Saved data entries:
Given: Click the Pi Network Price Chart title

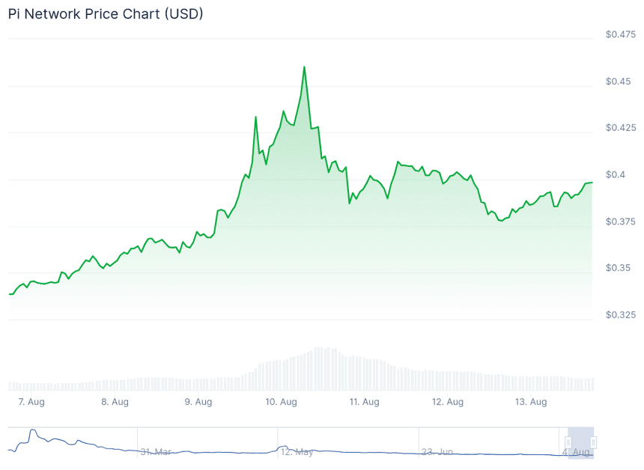Looking at the screenshot, I should tap(106, 14).
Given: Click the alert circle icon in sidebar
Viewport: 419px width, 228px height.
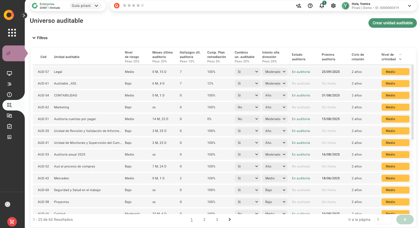Looking at the screenshot, I should pos(9,95).
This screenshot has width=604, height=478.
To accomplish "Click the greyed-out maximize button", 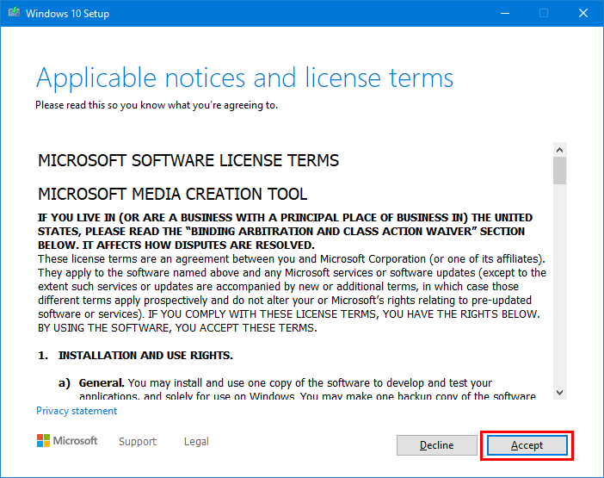I will 544,13.
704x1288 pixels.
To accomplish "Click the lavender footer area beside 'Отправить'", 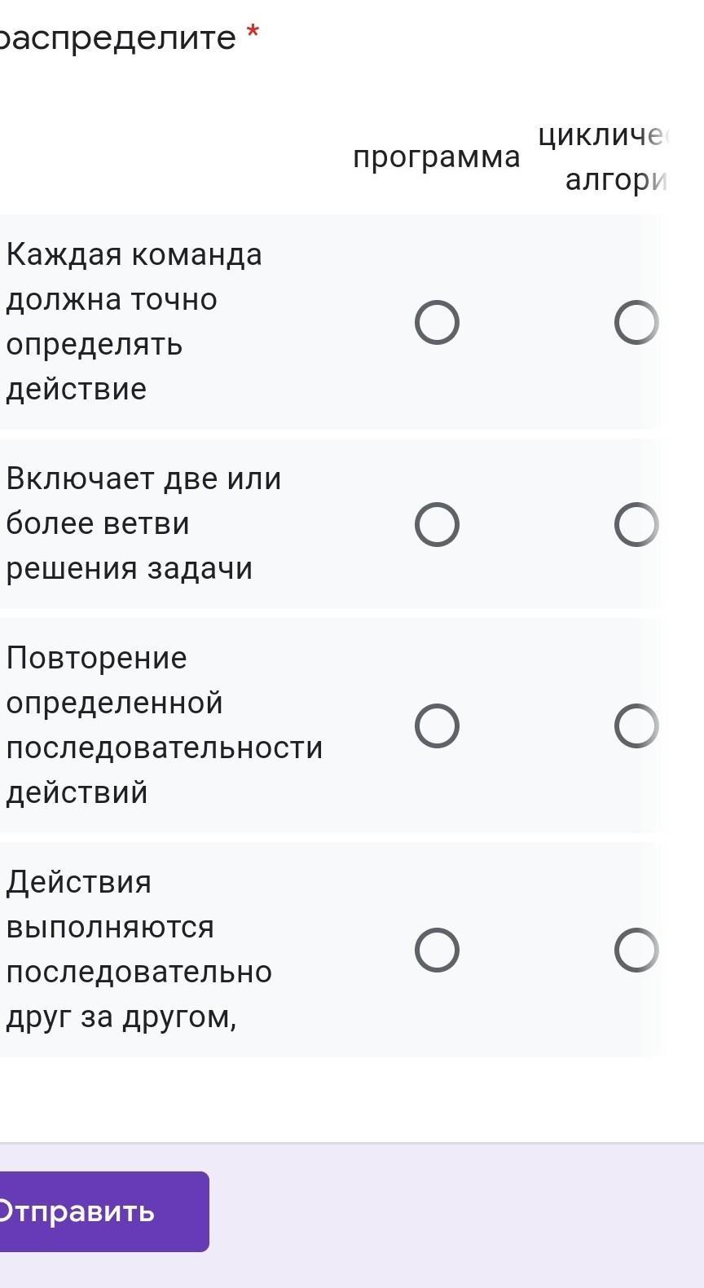I will click(456, 1211).
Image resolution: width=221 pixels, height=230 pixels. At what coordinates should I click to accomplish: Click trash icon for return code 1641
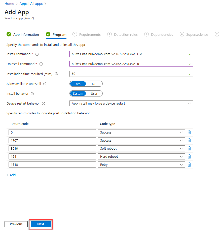point(189,156)
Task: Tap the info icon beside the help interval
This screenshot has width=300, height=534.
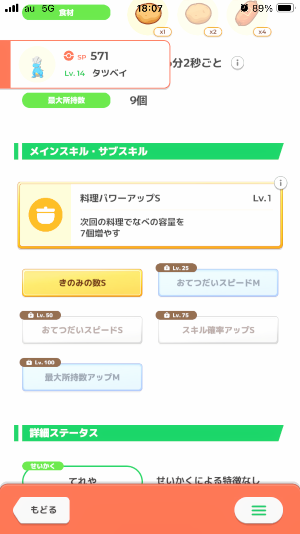Action: coord(238,63)
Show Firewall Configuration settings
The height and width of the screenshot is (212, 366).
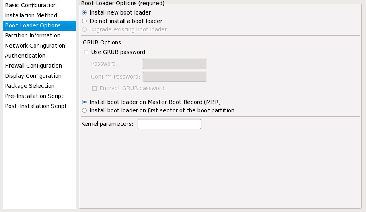point(33,66)
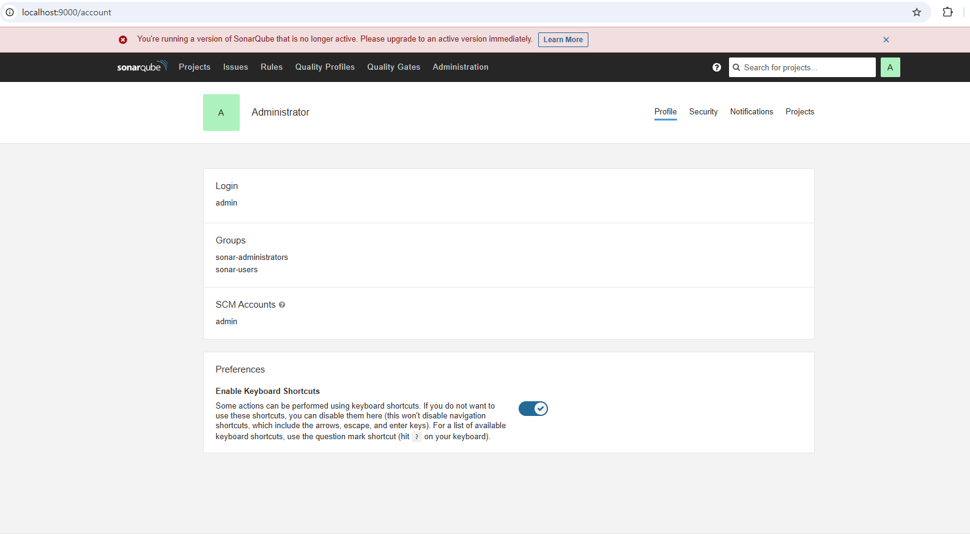970x534 pixels.
Task: Click the large Administrator avatar
Action: coord(221,113)
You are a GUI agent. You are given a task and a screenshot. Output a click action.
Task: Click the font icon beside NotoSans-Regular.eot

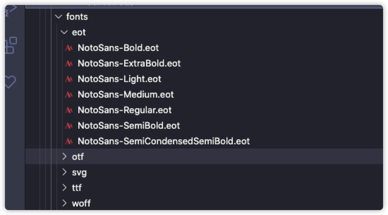pos(69,110)
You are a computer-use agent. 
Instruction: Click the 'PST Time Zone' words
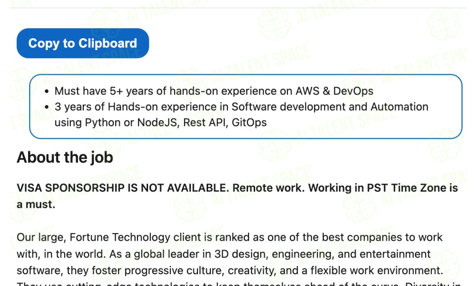pos(407,188)
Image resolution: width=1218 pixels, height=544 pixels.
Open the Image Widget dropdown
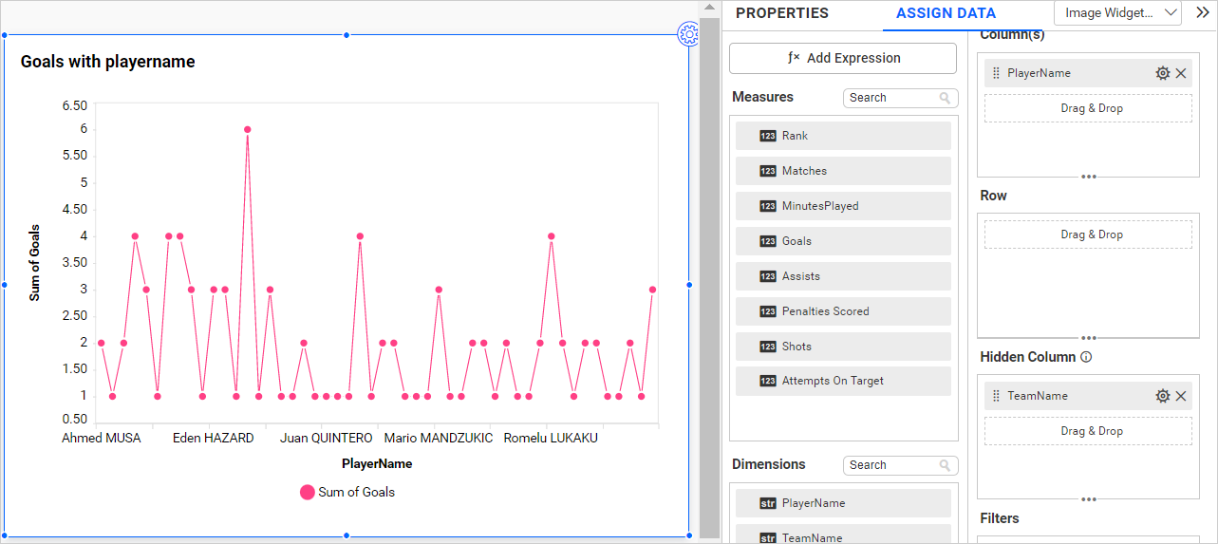[x=1117, y=13]
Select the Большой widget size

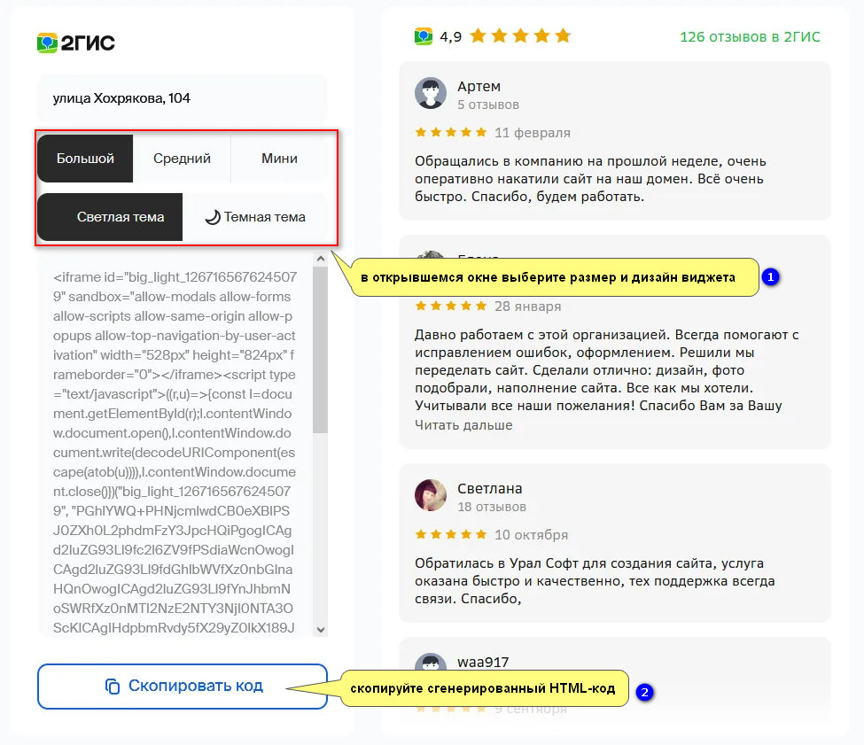tap(85, 159)
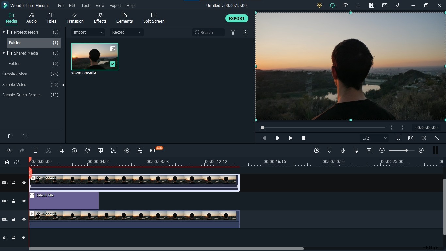
Task: Click the Add marker shield icon
Action: (330, 150)
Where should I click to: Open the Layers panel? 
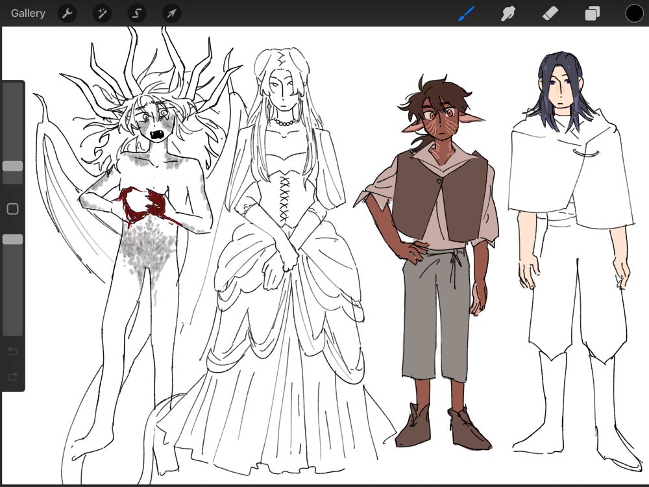click(591, 13)
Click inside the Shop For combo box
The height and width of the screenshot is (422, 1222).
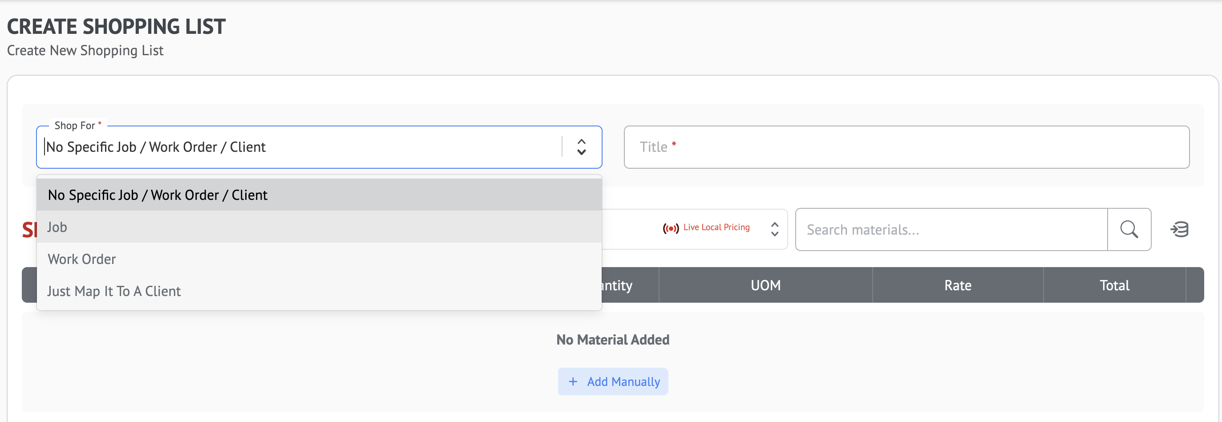(x=299, y=147)
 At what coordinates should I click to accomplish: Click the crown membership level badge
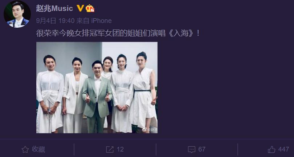[x=90, y=8]
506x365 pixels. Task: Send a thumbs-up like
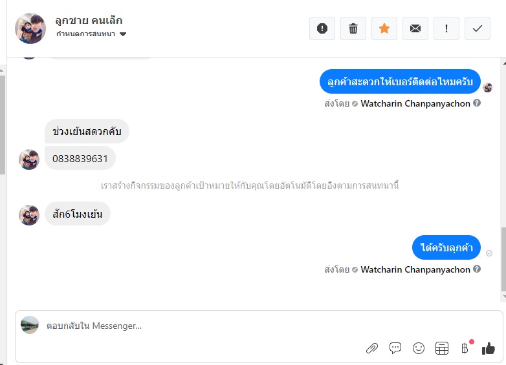[x=488, y=348]
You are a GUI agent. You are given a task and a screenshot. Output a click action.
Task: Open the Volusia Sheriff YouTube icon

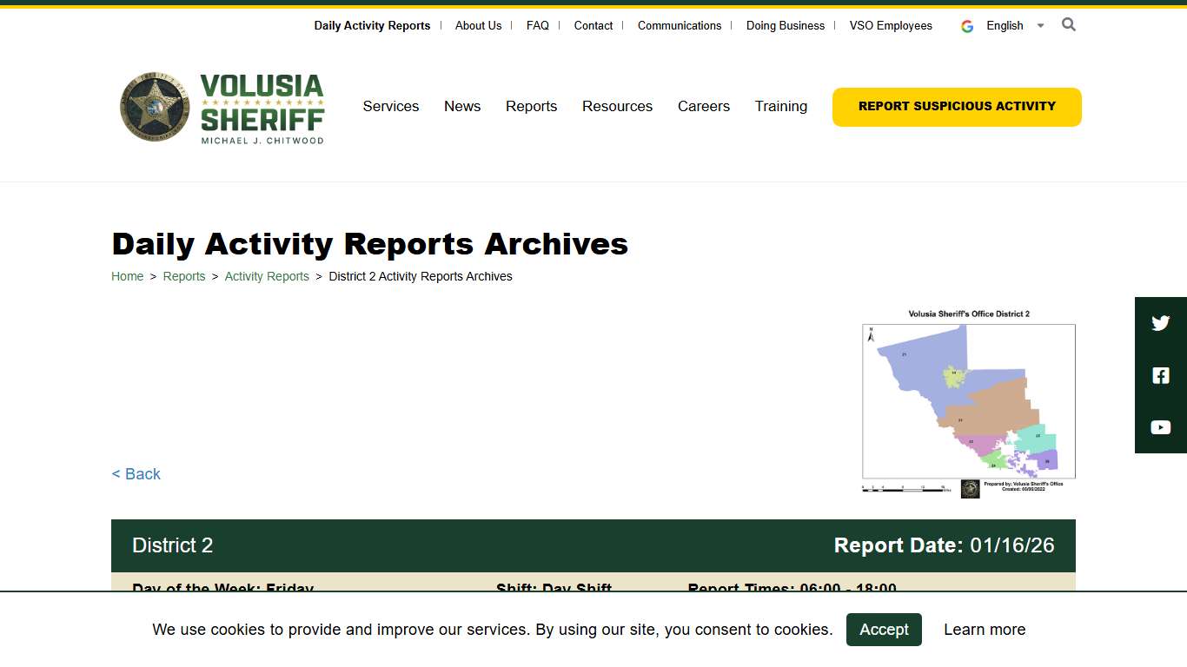(x=1160, y=426)
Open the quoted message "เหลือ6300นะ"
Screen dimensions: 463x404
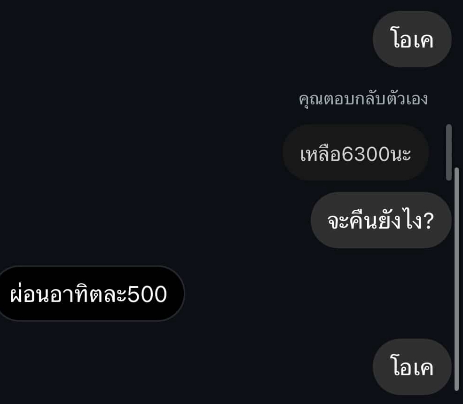pyautogui.click(x=355, y=152)
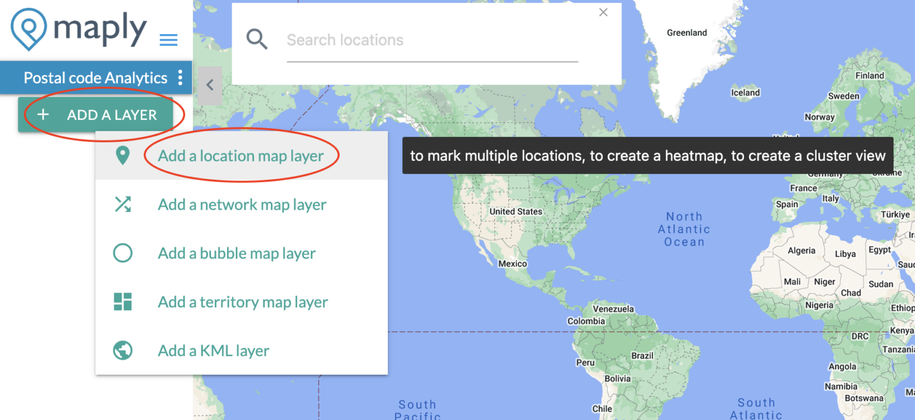
Task: Select the location pin icon beside location map layer
Action: pos(123,155)
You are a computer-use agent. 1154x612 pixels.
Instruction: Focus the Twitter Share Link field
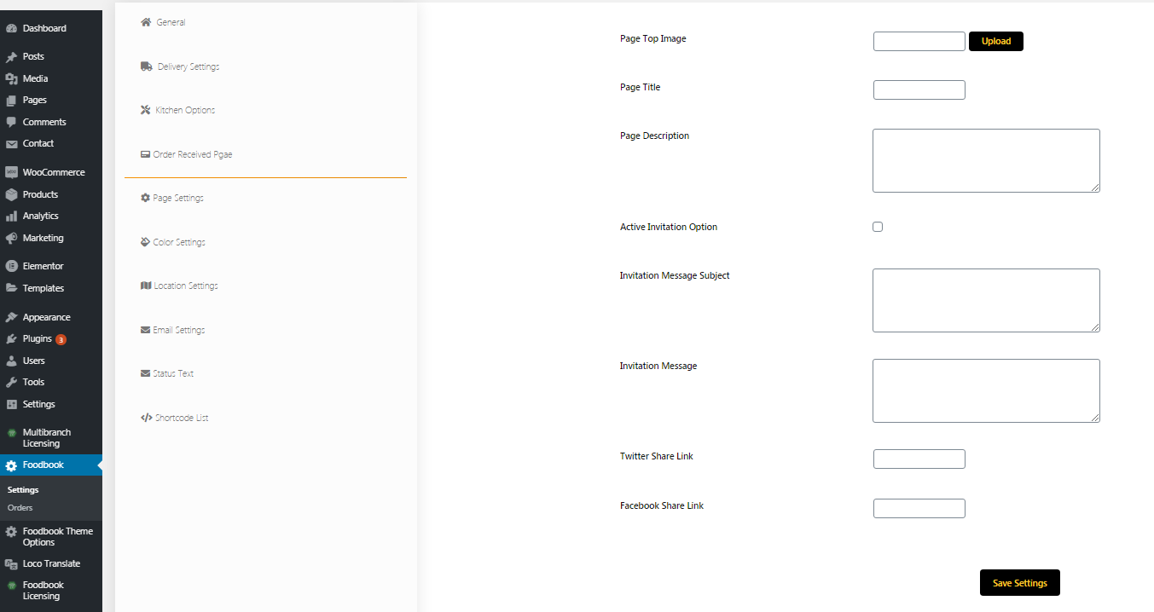(919, 459)
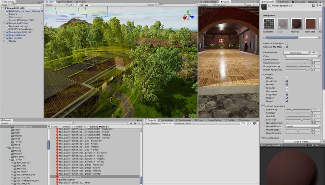Image resolution: width=325 pixels, height=185 pixels.
Task: Uncheck Generate Mip Maps
Action: pos(287,47)
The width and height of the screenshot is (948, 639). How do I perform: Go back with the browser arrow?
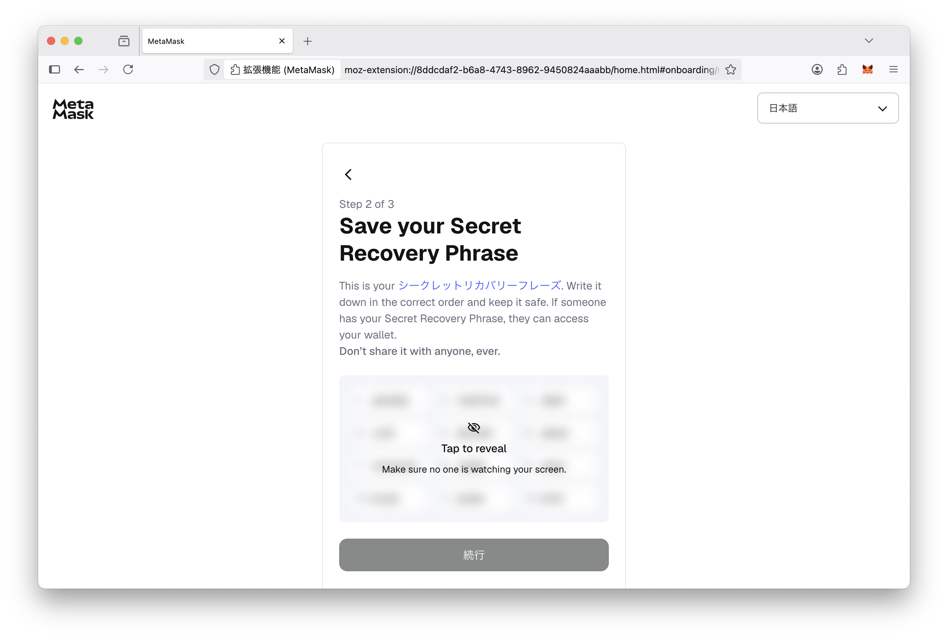[79, 70]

§ Work instructions
Where the string "computer" appears in a line of the entries above, return that line.

§ Response below
You are a computer-use agent. 
You are a computer-use agent. 1154x612 pixels.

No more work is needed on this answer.